Working draft — not yet legally reviewed
This page is HostPal's engineering-drafted statement of intent and is published in good faith. It has not been reviewed by licensed counsel and may not reflect every legal nuance of your jurisdiction. For a binding answer to a specific question, please contact [email protected].
Version: 2026-05-21 · Last changed: 2026-05-21
To subscribe to email notifications about future changes, email [email protected]. Material changes are announced at least 30 days in advance per GDPR Art. 28(2). You may object to a change by emailing [email protected] within the notice window.

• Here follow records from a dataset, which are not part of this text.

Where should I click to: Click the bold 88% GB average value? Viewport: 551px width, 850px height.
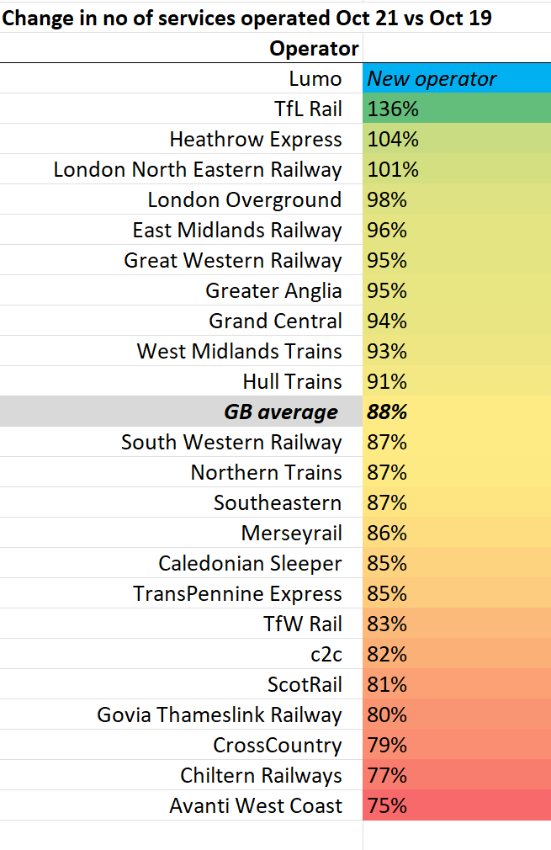point(457,412)
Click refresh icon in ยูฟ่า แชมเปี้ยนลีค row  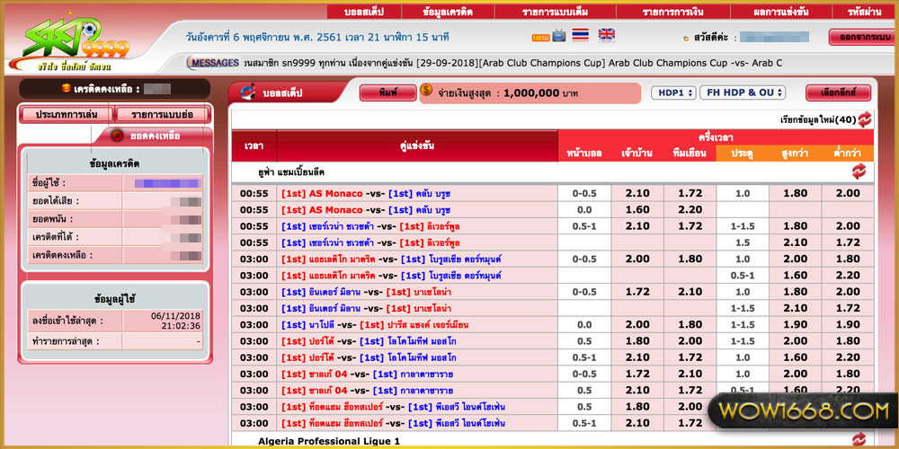pos(859,171)
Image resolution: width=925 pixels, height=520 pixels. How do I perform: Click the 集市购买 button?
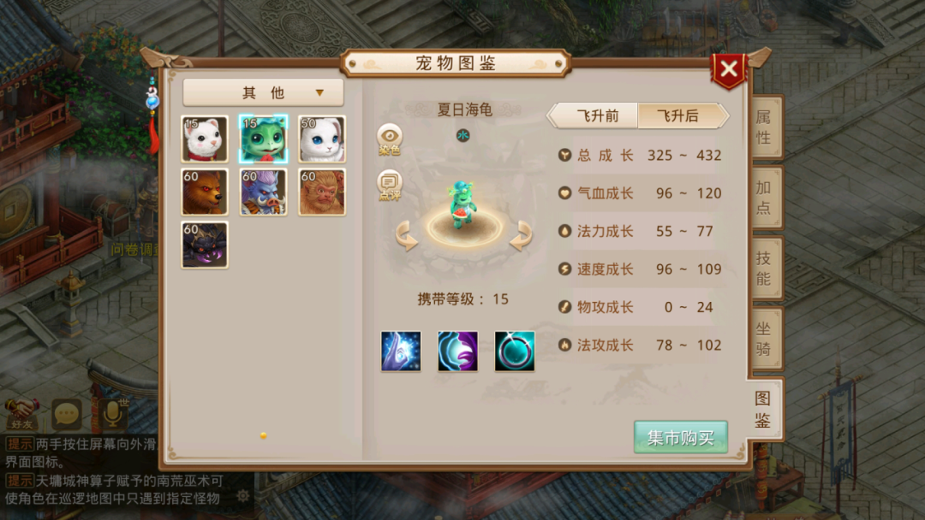pos(681,437)
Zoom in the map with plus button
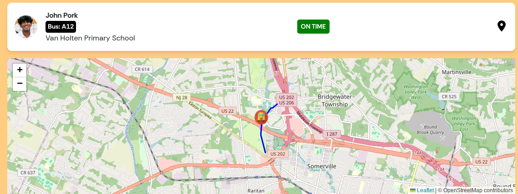 coord(20,70)
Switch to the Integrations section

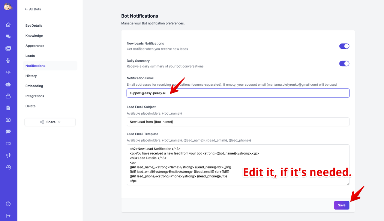point(35,96)
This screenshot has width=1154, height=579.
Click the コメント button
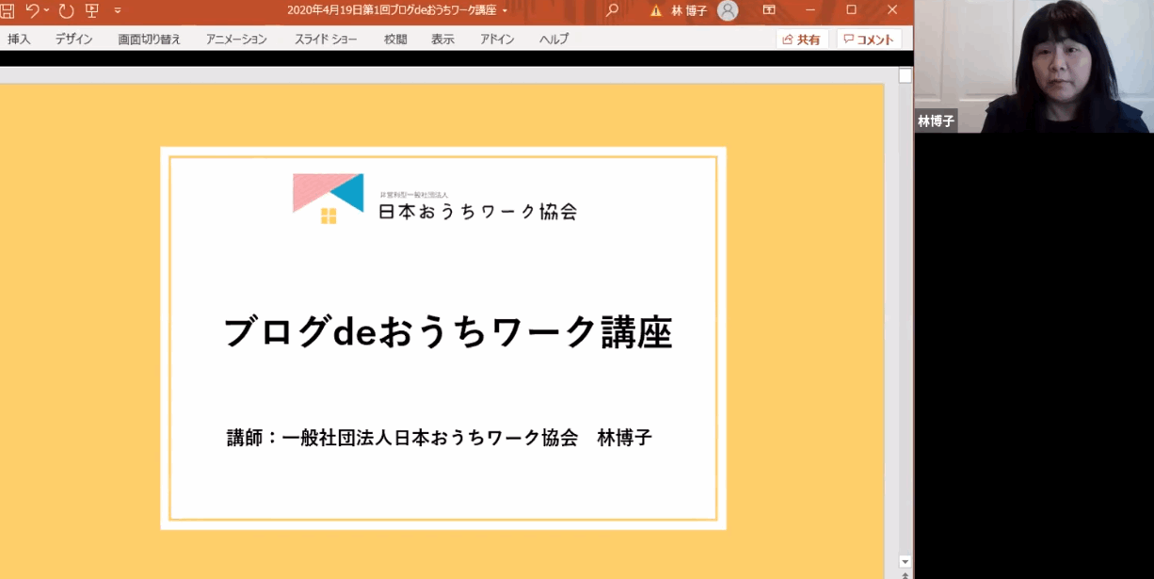pos(869,40)

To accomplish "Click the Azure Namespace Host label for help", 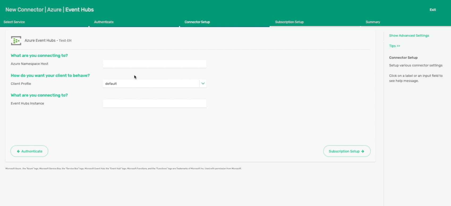I will [x=29, y=64].
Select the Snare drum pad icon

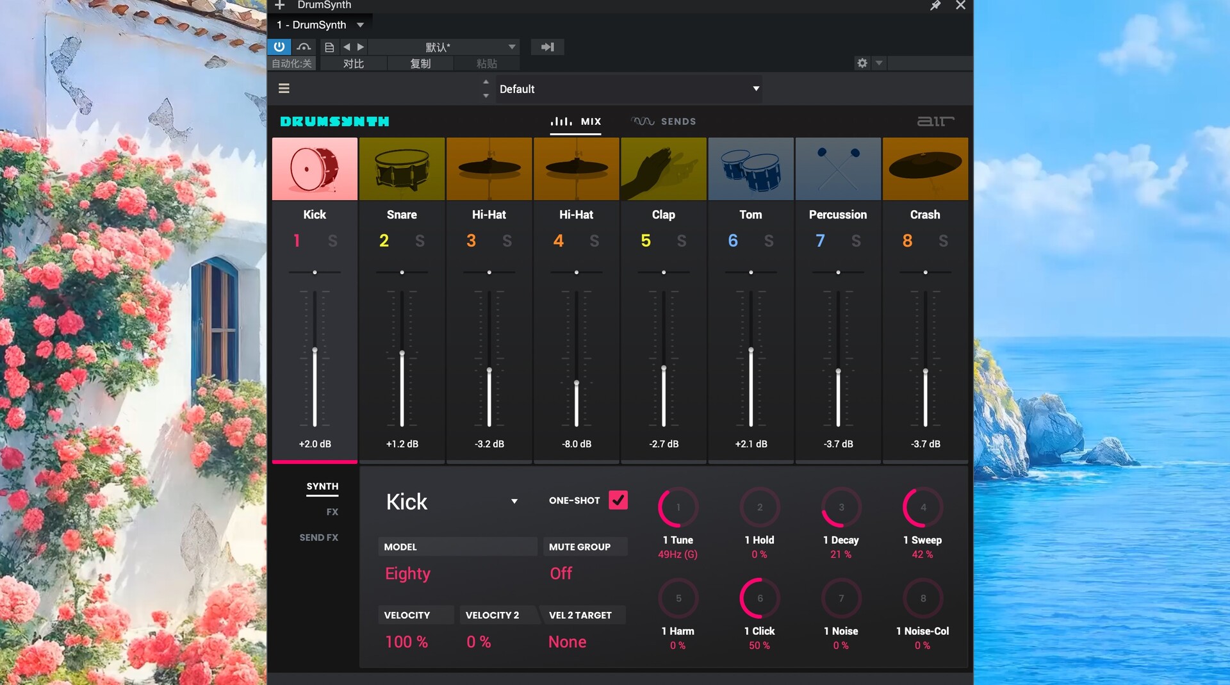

| Sub-processor | Purpose | Data | Location | Safeguards |
|---|---|---|---|---|
| MongoDB Atlas | Primary database | All Host and Guest data | EU (Frankfurt) | At-rest encryption (AES-256), SOC 2 Type II, signed DPA + SCCs |
| Cloudflare | CDN, R2 file storage, WAF, DDoS protection | Host-uploaded files, public assets, edge cache | Global edge | DPA + SCCs |
| Twilio | WhatsApp + SMS routing | Guest phone numbers, message contents | US | DPA + SCCs |
| Telegram (Bot API) | Telegram messaging channel | Guest Telegram IDs, message contents | Global (Telegram FZ-LLC, Dubai) | Telegram does not publish a GDPR DPA. Treated as independent controller of transport metadata. Hosts can choose WhatsApp-only at property setup for EU-sensitive deployments. |
| OpenRouter | LLM routing gateway | Prompt contents (Guest messages + Host context) | US | DPA; routes to OpenAI / Anthropic / Google AI per model selection |
| OpenAI | LLM inference + Whisper voice transcription | Prompt contents, voice audio | US | Zero data retention agreement for API; DPA + SCCs |
| Anthropic | LLM inference | Prompt contents | US | No training on API traffic by default; DPA + SCCs |
| Google AI / Gemini | LLM inference (fallback) | Prompt contents | US / EU | DPA + SCCs |
| Stripe | Billing + payments | Host name, email, billing address, card token | US / IE | PCI-DSS Level 1, DPA + SCCs |
| Resend | Transactional email | Host email, account event content | US | DPA + SCCs |
| Sentry | Error monitoring | Stack traces, server logs (PII scrubbed at SDK) | EU | DPA + SCCs |
| PostHog | Product analytics (consent-gated) | Anonymised event data, truncated IP | EU | DPA |
| Google Analytics 4 | Web analytics (consent-gated) | Truncated IP, page events | US | DPA + SCCs |
| Microsoft Clarity | Session replay sampled for UX research (consent-gated) | UI interaction data, IP | US | DPA + SCCs |
2026-05-21 — Initial public sub-processor register published.